そのうち約2600人は80 代、約300人は90 代の女性だ。
彼女たちは、若手にとってのロールモデルとなり、
「若い子に負けていられない」「後輩をもっと育てなきゃ」と、
モチベーションを高めているという。
現役ビューティーディレクターとして働く、千葉県船橋市のポーラ大志ショップ
ショップマネージャーの檜山八重氏(88)に、いつまでも現役として活躍し続ける秘訣を聞いた。
奉仕の気持ちがお客様に伝わる
―いつからポーラで働いているのですか?
檜山
1971年、41歳の時に美容部員として登録しました。
きっかけは、もともと美容が好きだったから。美容学校に通っていたし、着付けや日本髪、美顔術なども習っていました。子どもが生まれた時に、子育てをしながら働ける仕事を探していたら、たまたま友達に「ポーラにこういう仕事があるのよ」と誘われて、講習会に参加してみたんです。そこで「面白そう、素敵なお仕事だな」と思って登録を決めました。
ポーラレディ(ビューティーディレクターの旧称)の仕事は、お客様のお宅を訪問して、きれいにしてさしあげること。そうして大好きな美容に関われることや、お客様に喜んでいただけることが楽しかったんです。やっぱり、人に喜んでいただけたらうれしいじゃないですか。それを毎日繰り返しているうちに、お客様もどんどん増えていきました。
―お客様に喜んでもらうために、具体的にどんなことをしていますか?
檜山
私は、ただ商品を売るだけではなくて、お顔のお手入れもしていました。それが好きだったから。
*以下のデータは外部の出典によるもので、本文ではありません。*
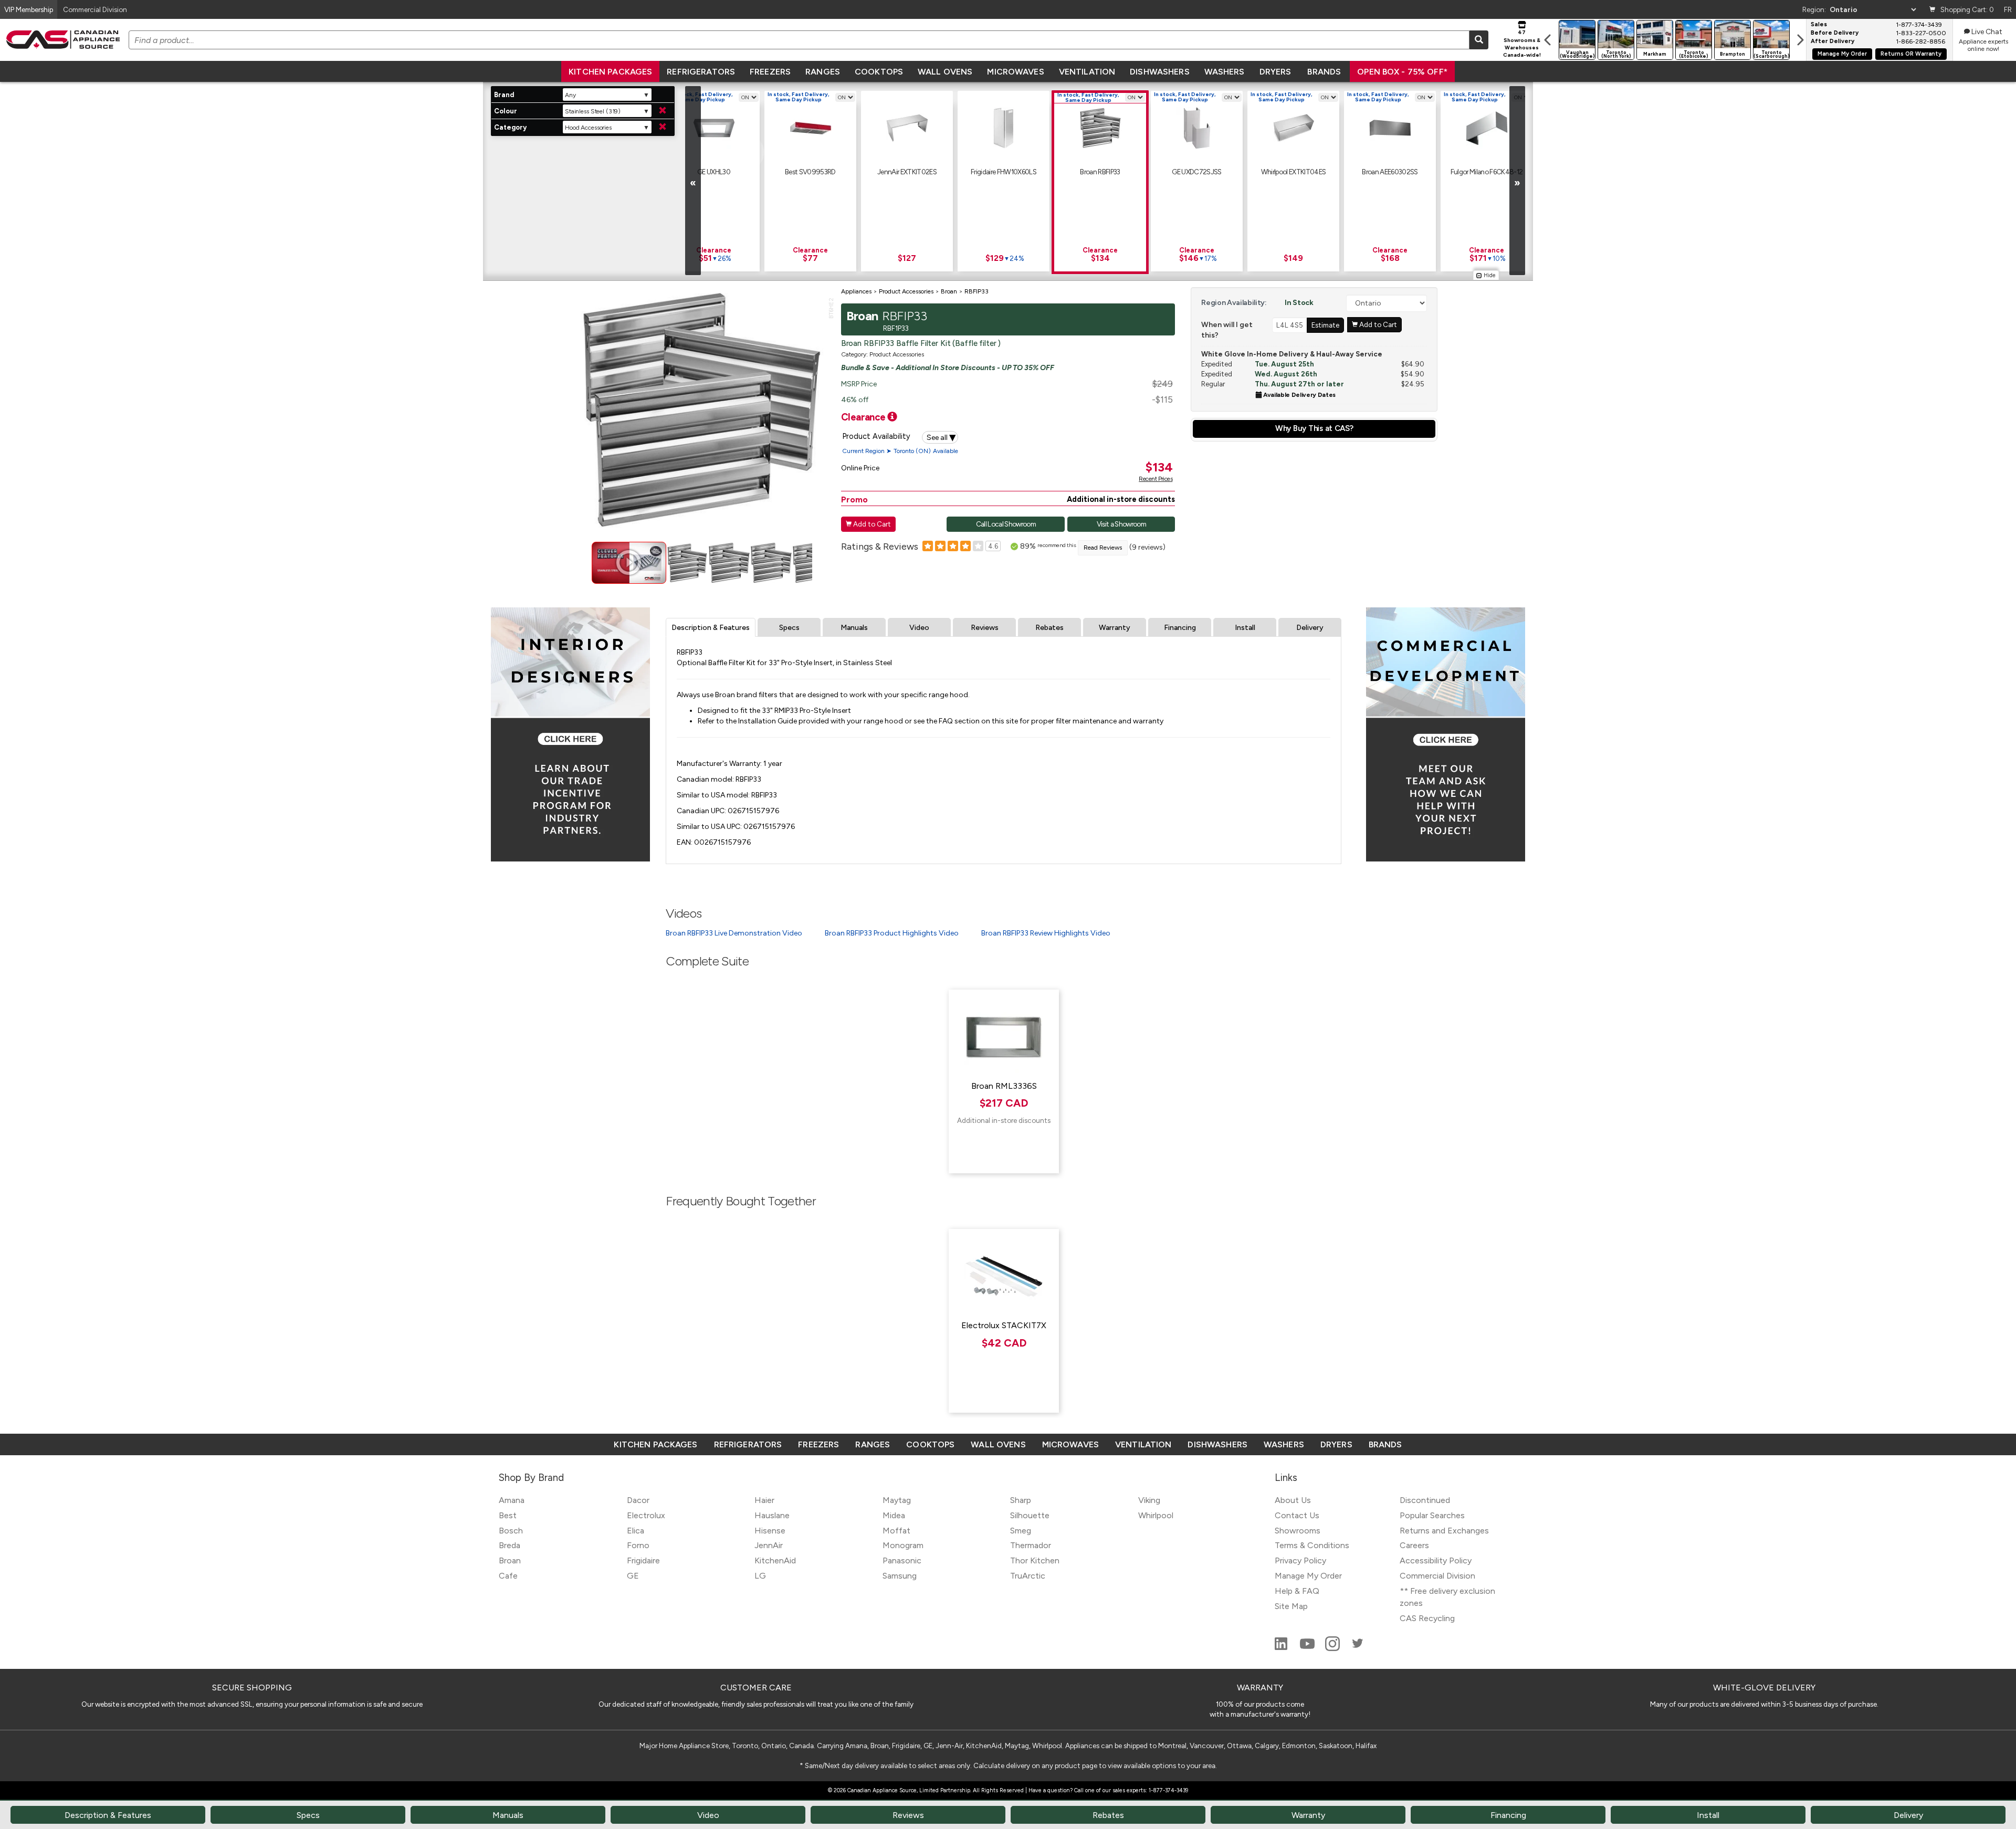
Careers (1414, 1545)
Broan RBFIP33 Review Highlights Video (1045, 933)
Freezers (770, 72)
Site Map (1291, 1606)
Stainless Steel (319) (593, 111)
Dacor (638, 1500)
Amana (511, 1500)
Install (1245, 627)
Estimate (1325, 325)
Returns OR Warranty (1911, 53)
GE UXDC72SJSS (1196, 171)
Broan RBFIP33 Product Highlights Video (892, 933)
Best (508, 1515)
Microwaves (1015, 72)
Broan (510, 1560)
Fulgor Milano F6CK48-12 (1487, 171)
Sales (1819, 25)
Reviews (985, 627)
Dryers (1275, 72)
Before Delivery (1834, 33)
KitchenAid (775, 1560)
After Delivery (1832, 41)
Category (510, 127)
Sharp (1020, 1500)
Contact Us (1297, 1515)
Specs (789, 627)
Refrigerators (701, 72)
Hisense (769, 1531)
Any (570, 95)
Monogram (903, 1545)
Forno (638, 1545)
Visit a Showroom (1121, 524)
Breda (509, 1545)
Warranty (1114, 627)
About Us (1293, 1500)
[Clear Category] (662, 127)
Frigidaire (643, 1560)
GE (633, 1576)
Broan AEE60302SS (1390, 171)
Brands (1324, 72)
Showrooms (1297, 1531)
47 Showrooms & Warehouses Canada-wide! (1522, 43)
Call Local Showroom (1006, 524)
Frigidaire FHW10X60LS (1003, 171)
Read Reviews (1103, 547)
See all (941, 437)
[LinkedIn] (1282, 1648)
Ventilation (1087, 72)
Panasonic (902, 1560)
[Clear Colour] (662, 111)
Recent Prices (1155, 479)
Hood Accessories (588, 127)
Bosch (511, 1531)
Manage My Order (1842, 53)
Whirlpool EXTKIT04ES (1293, 171)
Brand (504, 95)
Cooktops (879, 72)
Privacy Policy (1300, 1560)
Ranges (822, 72)
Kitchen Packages (610, 72)
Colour (505, 111)
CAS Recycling (1427, 1618)
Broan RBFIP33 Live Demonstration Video (734, 933)
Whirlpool (1155, 1515)
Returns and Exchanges (1444, 1531)
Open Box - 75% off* (1402, 72)
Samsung (900, 1576)
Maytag (897, 1500)
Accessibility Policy (1436, 1560)
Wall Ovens (945, 72)
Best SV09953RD (810, 171)
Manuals (854, 627)
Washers (1224, 72)
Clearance (864, 417)
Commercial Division (1437, 1576)
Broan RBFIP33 (1100, 171)
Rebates (1049, 627)
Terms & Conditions (1312, 1545)
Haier (764, 1500)
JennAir (768, 1545)
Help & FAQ (1297, 1591)
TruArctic (1027, 1576)
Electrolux (646, 1515)
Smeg (1020, 1531)
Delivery (1310, 627)
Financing (1180, 627)
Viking (1149, 1500)
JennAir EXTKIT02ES (907, 171)
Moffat (896, 1531)
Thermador (1030, 1545)
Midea (894, 1515)
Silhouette (1029, 1515)
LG (760, 1576)
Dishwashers (1159, 72)
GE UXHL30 (713, 171)
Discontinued (1425, 1500)
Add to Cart (868, 524)
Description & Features (710, 627)
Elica (635, 1531)
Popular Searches (1432, 1515)
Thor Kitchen (1034, 1560)
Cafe (508, 1576)
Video (919, 627)
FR (2008, 9)
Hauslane (772, 1515)
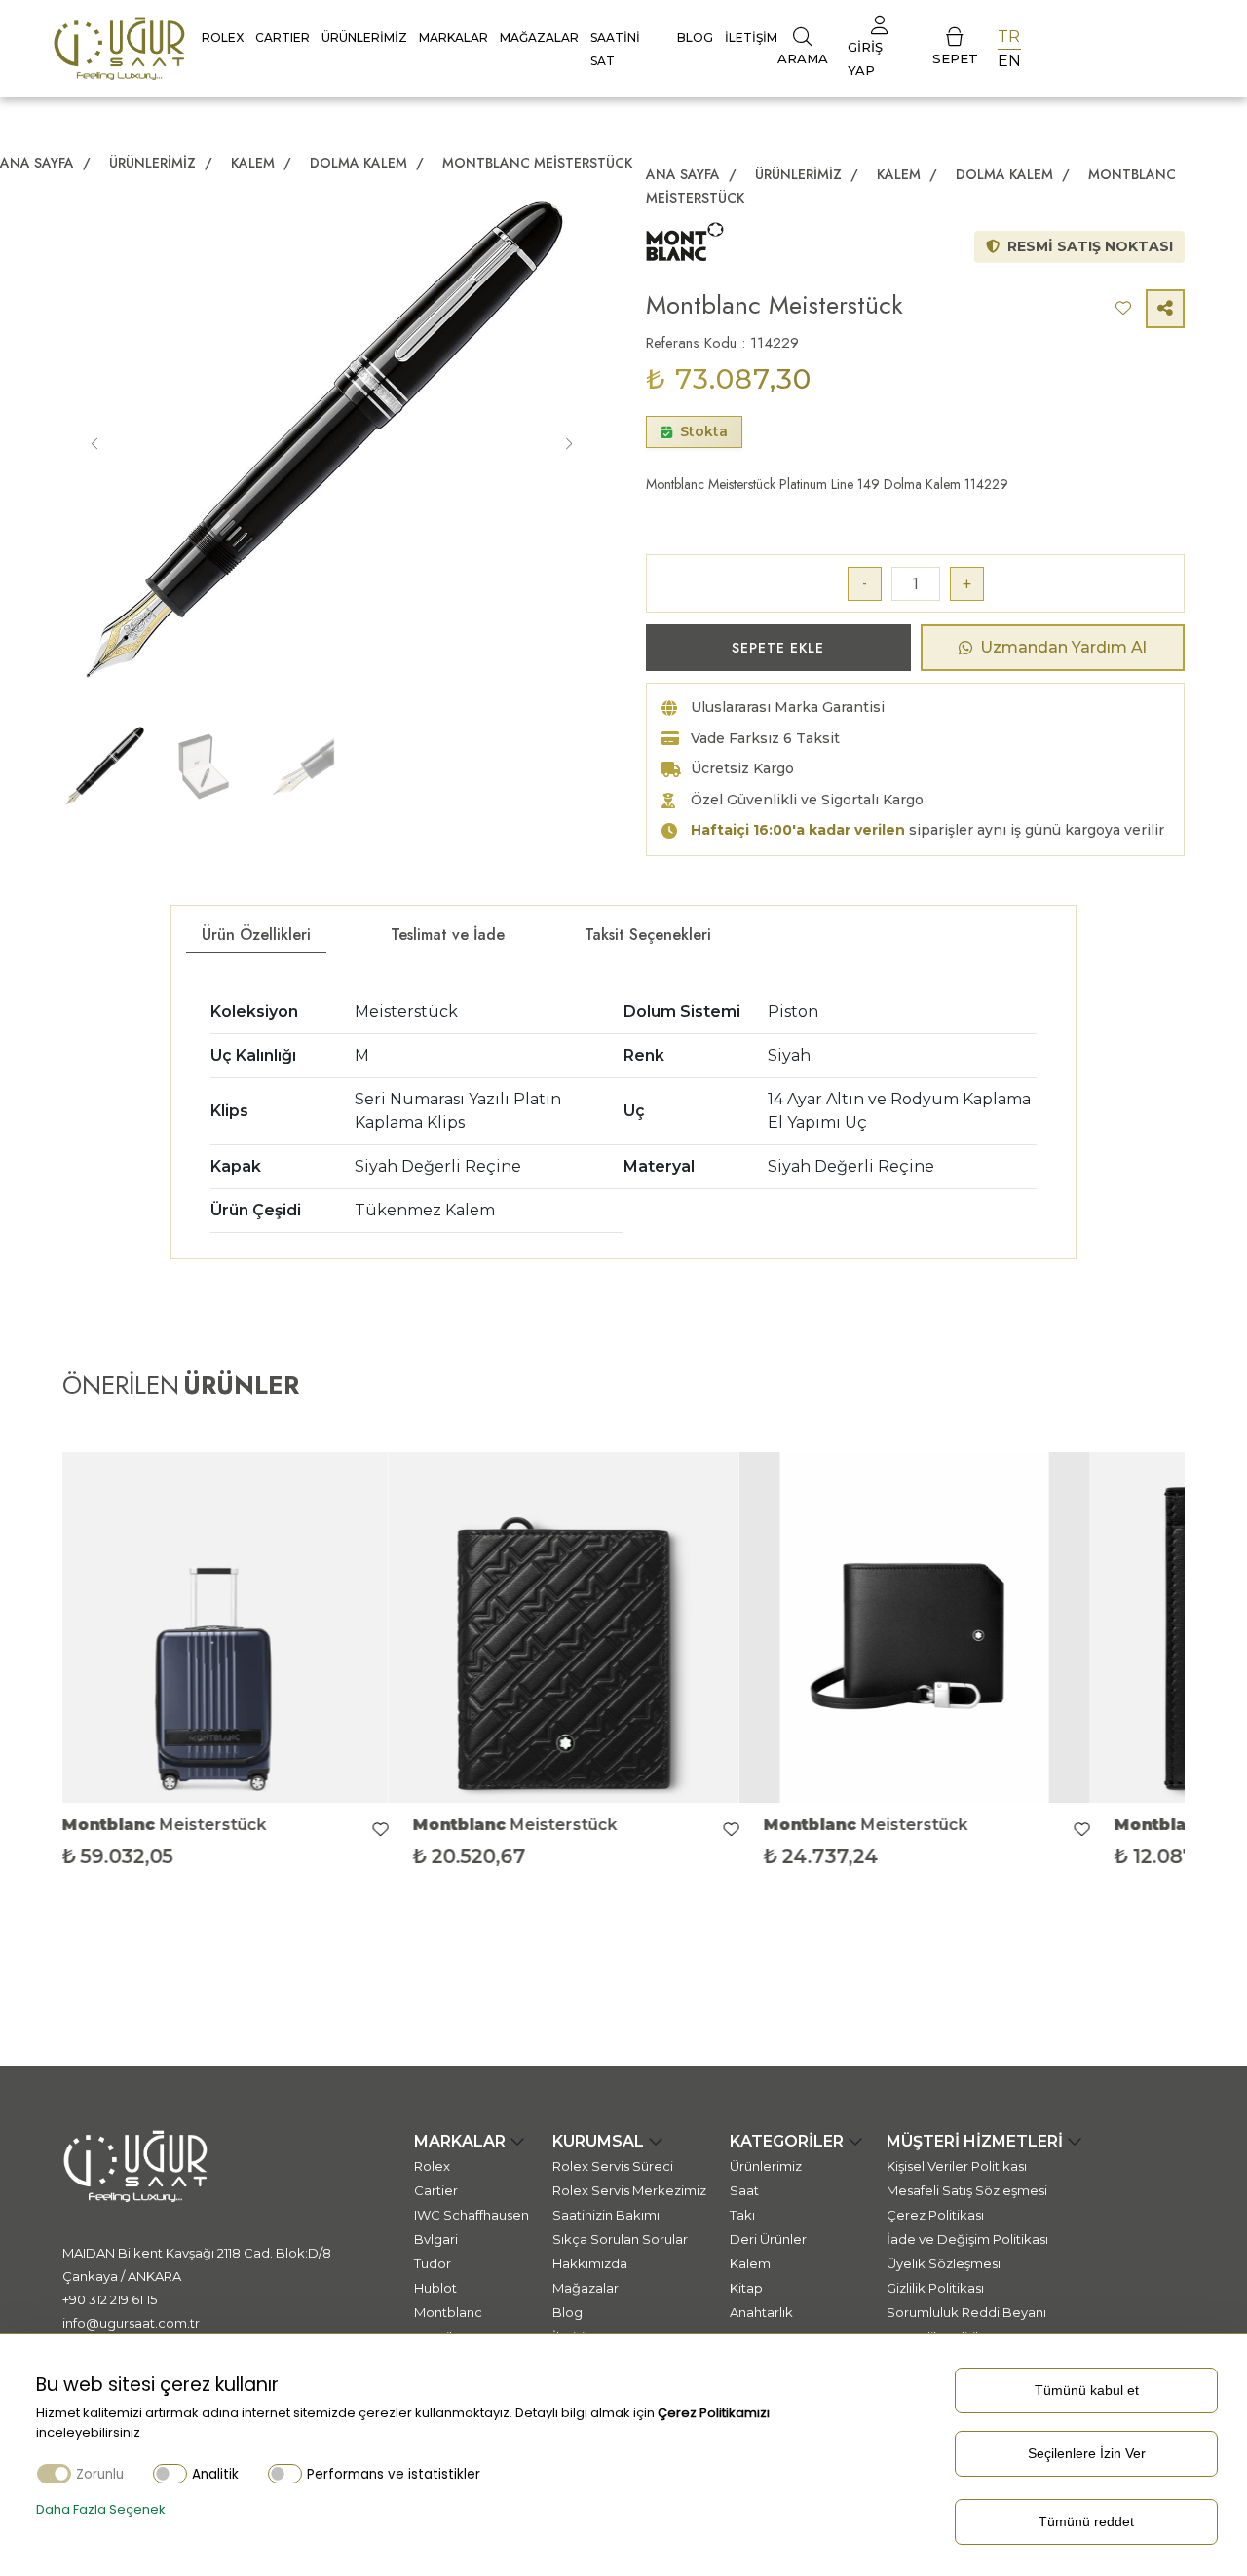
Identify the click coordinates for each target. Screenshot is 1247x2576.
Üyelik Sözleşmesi (944, 2263)
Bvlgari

そうしたら、いつの間にか長い時間が経ってしまって。現在担当しているお客様は、70 ~ 80人で、中には40 年以上のお付き合いになる方もいるんですよ。そうなると親戚以上の付き合いですね。
今でもお客様と接する時は、商品のお届けに加え、必ずお顔のお手入れをしています。肌のお手入れをしてさしあげることで、本当の人間関係ができるのかなと思います。肌に触れると、お互いに許し合える仲になれますよね。お手入れに関しては、商品代だけはもらうけど、お手入れの代金は頂きません。上司にいつも、「商品を販売することが奉仕じゃないよ。お手入れをすることが奉仕だよ」と教わっていて、それが習慣づいていたんですね。そんな奉仕の気持ちがお客様にも伝わるのかな。
お客様のお子さんの七五三の時に、朝5時起きで駆けつけて、無償で着付けをしてさしあげることもたくさんありました。やはり、求めるより奉仕が先ですよね。そういう精神は上司の教えだから、きっと上司がよかったのだと思います。